[GOALS]
a) Change "rookie" to "novice" in the article on Palin and Obama, and give everything from "I have been" down to "McCain’s running mate?" with that one change.
b) Summarize the article on Palin and Obama in two sentences.

[EXTRACT]
━━━━━━━━━━

FRONT PAGE CONTRIBUTOR
Our #2 vs. Their #1: Sarah Palin, Barack Obama and the Race For The Vice Presidency
Is Sarah Palin too inexperienced to be the Vice President? Is Obama?
I have been thinking for a while that I wanted to see Sarah Palin on the national ticket in 2012, but she wasn’t my first choice for VP – my long list of “don’ts” included a few strikes against her, and in the days before the rollout, I backed Eric Cantor and viewed Palin as too much of a rookie for the national ticket. Had Palin run in the GOP primaries, I would certainly have opposed her on grounds of being insufficiently experienced to head the national ticket, as I did with 1-term Governor Mitt Romney. So, what to make of her as McCain’s running mate?
I won’t say that I’m unconcerned by her inexperience on national security matters; we really do know precious little of her views on those issues. Her main national security responsibility is commanding the Alaska National Guard troops tasked with important functions in the missile defense system, and it’s a bit of a stretch to make that out as more than it is.
Palin will be inevitably compared to Barack Obama, given that so many of the criticisms leveled against Obama not only by Republicans but by fellow Democrats like Hillary Clinton and Joe Biden have focused on his inexperience. There are certainly some similarities between Palin and Obama (and more between Palin and Tim Kaine, one of the finalists for Obama’s running mate). But there are two very important distinctions between Palin and Obama.
Their #1 = Our #2
The first one is obvious: Obama is running for President, not Vice President. Given the vast gulf between McCain’s and Obama’s resumes, it’s clear that the issue of experience, accomplishment and qualification requires Obama to change the subject at every possible opportunity. And now he is changing it to compare himself to Sarah Palin.
Obama has now gotten himself sucked in to comparing the Democrats’ #1 to the Republicans’ #2:
“My understanding is that Gov. Palin’s town, Wassilla, has I think 50 employees. We’ve got 2500 in this campaign. I think their budget is maybe 12 million dollars a year – we have a budget of about three times that just for the month,” Obama responded.
In so doing, he is comparing apples to oranges comparing his campaign in 2008 to Palin’s record as Mayor of Wasilla in 1996-2002 back when Obama was just a State Senator, while completely ignoring her job as Governor. He is also, amusingly, claiming that he is qualified to be president based on…running for president. But even aside from that, the #1 vs #2 dynamic is precisely where McCain wants Obama:
“When they’re comparing our vice presidential candidate’s experience to their presidential candidate’s experience and John McCain is just flying above it all,” says one senior McCain adviser, “that’s a good place for us to be.”
The old saying we have heard in many a campaign is that the presidency is no place for on the job training; the vice presidency, by contrast, consists of little else. None of that is a reason to gamble on a complete cipher for the job. But that brings us to the second point: Palin’s qualifications are clearly superior to Obama’s because she is an executive.

━━━━━━━━━━

[GIVEN DATA]
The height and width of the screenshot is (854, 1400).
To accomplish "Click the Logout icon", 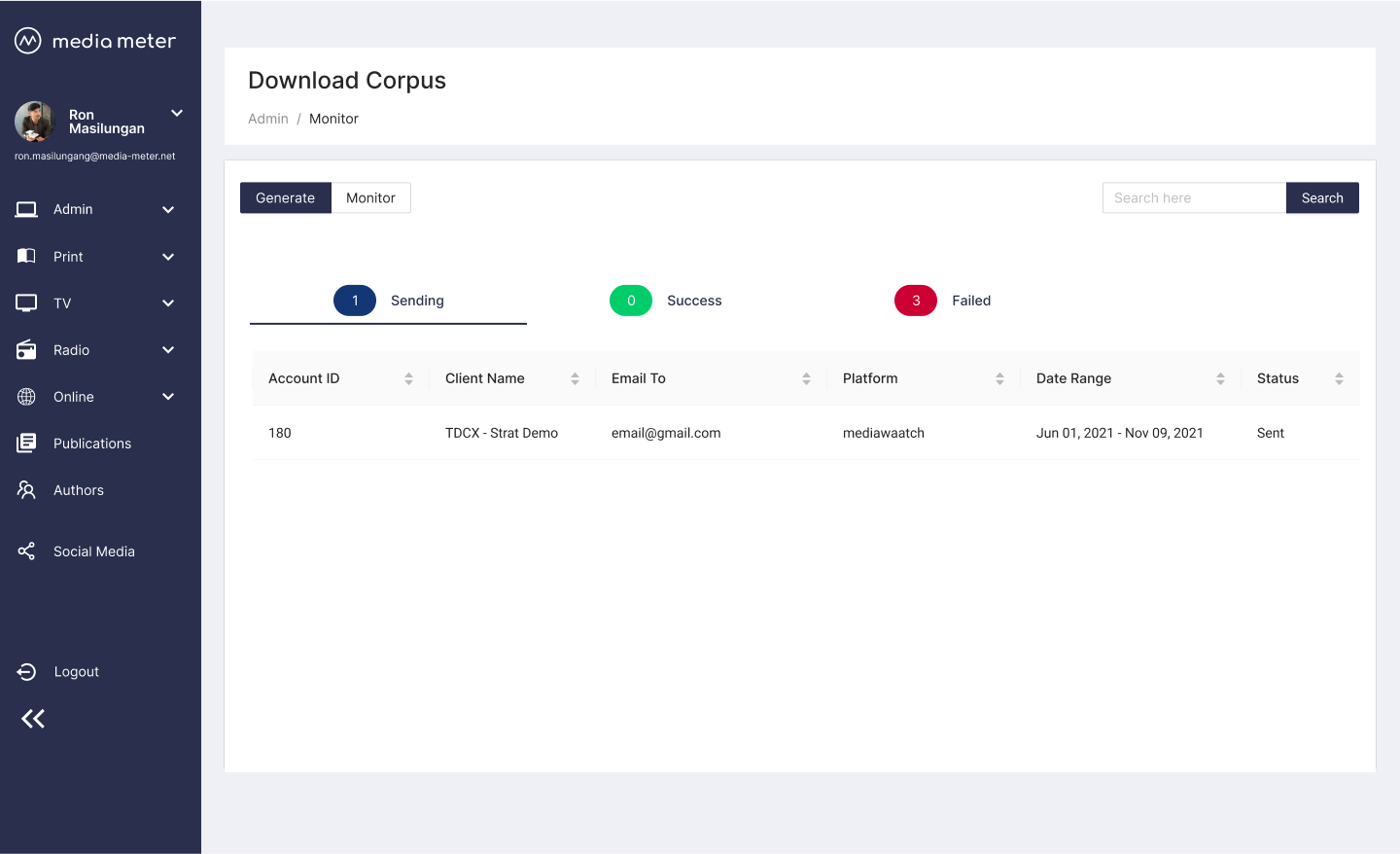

━━━━━━━━━━

[RESPONSE LIST]
a)
I have been thinking for a while that I wanted to see Sarah Palin on the national ticket in 2012, but she wasn’t my first choice for VP – my long list of “don’ts” included a few strikes against her, and in the days before the rollout, I backed Eric Cantor and viewed Palin as too much of a novice for the national ticket. Had Palin run in the GOP primaries, I would certainly have opposed her on grounds of being insufficiently experienced to head the national ticket, as I did with 1-term Governor Mitt Romney. So, what to make of her as McCain’s running mate?

b) The author was concerned about Sarah Palin's inexperience, especially on national security, but stresses that she is running for Vice President, while Barack Obama, who faces similar criticism over his inexperience, is running for President. The author argues that Obama's comparison of his campaign to Palin's record as Mayor of Wasilla pits the Democrats' #1 against the Republicans' #2, which a senior McCain adviser welcomes, and that Palin is better qualified than Obama because she is an executive.